"A few years ago, around 10,000 buildings in New York City were burning the cheapest, heaviest and dirtiest forms of heating oil, known as No. 6 and No. 4.," writes Kia Gregory. "That small percentage of real estate contributed more soot pollution than all the cars and trucks on the streets, the city found, and was a prime contributor to thousands of premature deaths, hospital admissions for lung and respiratory illness, and emergency room visits for asthma each year."
Under a 2011 city law [administered under NYC Clean Heat], No. 6 will be banned as of July 1, 2015. By 2030, all buildings in the city must use cleaner fuels such as No. 2 oil or natural gas.
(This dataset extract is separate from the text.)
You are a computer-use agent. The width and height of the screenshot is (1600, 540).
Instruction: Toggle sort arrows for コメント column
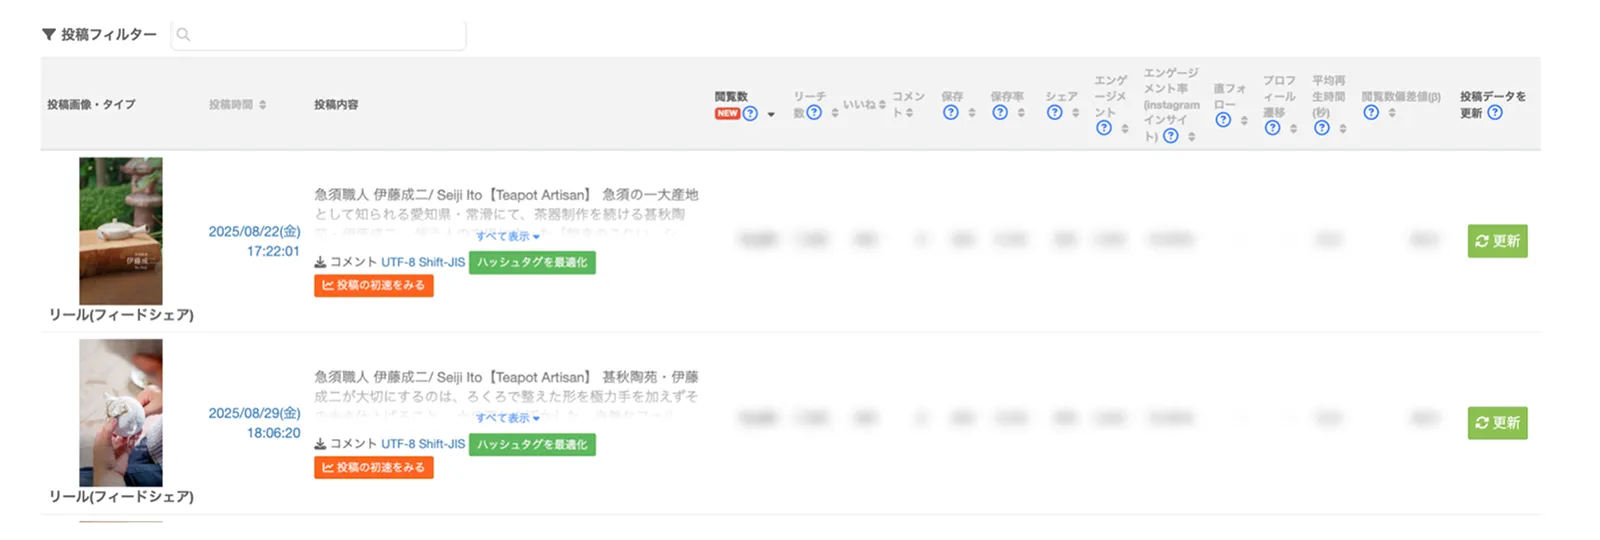909,112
High conversion costs and inadequate natural gas infrastructure are the primary culprits for the slow progress in meeting the law's targets.
To date, half the buildings no longer burn No. 6, but "hundreds have switched to No. 4, which though permitted for another 16 years, can be only slightly less noxious, depending on the supplier. Converting a boiler to a lighter oil can cost between $5,000 and $17,000...Switching to natural gas can cost hundreds of thousands of dollars."
Michael J. Wolfe, president of Midboro Management Inc., which manages about 100 co-ops and condos in Manhattan, said that most of his clients are switching to No. 4. “And some are burning No. 6 for as long as they can,” Mr. Wolfe said. “I think it’s aggressive,” he said of the city’s mandate. “I don’t think they gave us enough time, considering how many buildings there are.”
Another limiting factor is natural gas infrastructure - some parts of the city lack pipelines. "Between 2011 and 2013, Consolidated Edison has switched 1,535 large buildings to natural gas from dirty heating fuels. But its plan to expand its natural gas network is not scheduled to be completed until 2019."
Gregory cites a building in Washington Heights whose "board voted to convert to natural gas. But without straight access to a gas main, the owners were 'forced' to switch to No. 4, a matter of cleaning the boiler and changing the oil."
Yet even at this slow pace, significant air quality improvements have been attained.